Cyber is the New Black

In December 2013, a well-known IT security blogger, Brian Krebs, was trawling some internet forums when he saw cyber criminals boasting about their latest ‘acquisition’ of credit card details. Two independent sources later, Krebs had confirmed that Target had been hacked and stolen customer cards were being traded on the cyber black market.

Fast forward to last week, and we now know Target has notified US regulators that over 110 million customer records have been exposed, a third party contractor is being investigated as the source of the security flaw, and Target executives have publically admitted they knew nothing of the massive breach until notified by US law enforcement (who saw Krebs’ blog).
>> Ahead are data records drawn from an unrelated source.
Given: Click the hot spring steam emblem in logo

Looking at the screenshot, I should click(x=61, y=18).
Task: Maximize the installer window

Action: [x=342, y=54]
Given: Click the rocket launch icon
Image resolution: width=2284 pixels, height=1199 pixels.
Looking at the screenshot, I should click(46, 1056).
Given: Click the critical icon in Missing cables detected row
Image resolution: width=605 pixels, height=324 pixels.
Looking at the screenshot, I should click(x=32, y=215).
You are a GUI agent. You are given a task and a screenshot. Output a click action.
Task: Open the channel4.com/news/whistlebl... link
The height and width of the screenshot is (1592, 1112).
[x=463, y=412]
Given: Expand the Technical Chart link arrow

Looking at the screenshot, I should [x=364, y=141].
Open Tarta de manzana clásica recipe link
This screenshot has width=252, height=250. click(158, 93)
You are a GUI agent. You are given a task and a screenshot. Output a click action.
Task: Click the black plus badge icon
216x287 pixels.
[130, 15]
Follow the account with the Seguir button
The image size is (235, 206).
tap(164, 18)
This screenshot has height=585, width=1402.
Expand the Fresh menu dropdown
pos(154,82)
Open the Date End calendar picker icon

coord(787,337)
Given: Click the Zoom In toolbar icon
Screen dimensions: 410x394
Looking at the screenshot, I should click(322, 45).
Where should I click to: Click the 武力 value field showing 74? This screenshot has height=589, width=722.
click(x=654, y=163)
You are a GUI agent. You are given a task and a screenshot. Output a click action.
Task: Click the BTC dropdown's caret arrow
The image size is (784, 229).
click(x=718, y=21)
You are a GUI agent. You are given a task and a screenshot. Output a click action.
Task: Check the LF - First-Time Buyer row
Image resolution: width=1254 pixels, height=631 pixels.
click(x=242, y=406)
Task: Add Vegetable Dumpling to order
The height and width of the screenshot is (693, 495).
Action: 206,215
While ‘mega breaches’ make for good headlines, they believe the reality that business and organisations of all shapes and sizes are just as vulnerable to these types of exposures as Target. First party costs (including recovery and restoration, investigation and response, business interruption and expenses for technical expertise) can run into the tens of thousands very quickly, for even the smallest business. And if the US experience is anything to go by, third party claims and class actions also loom on the horizon for vulnerable entities.

For Commonwealth agencies, organisations that deal with health records and businesses with an annual turnover of $3million or more, things are about to get a lot more serious. On 12 March 2014, the tough new Privacy Act amendments commence implementing (amongst other things):

  • New Australian Privacy Principles;
  • Stricter controls on overseas transfers of personal information; and
  • Increased penalties (up to $1.7m) and powers for the Privacy Commissioner.

Cyber insurance products are now appearing in our market to help form part of an important modern risk solution. But not all are created equal.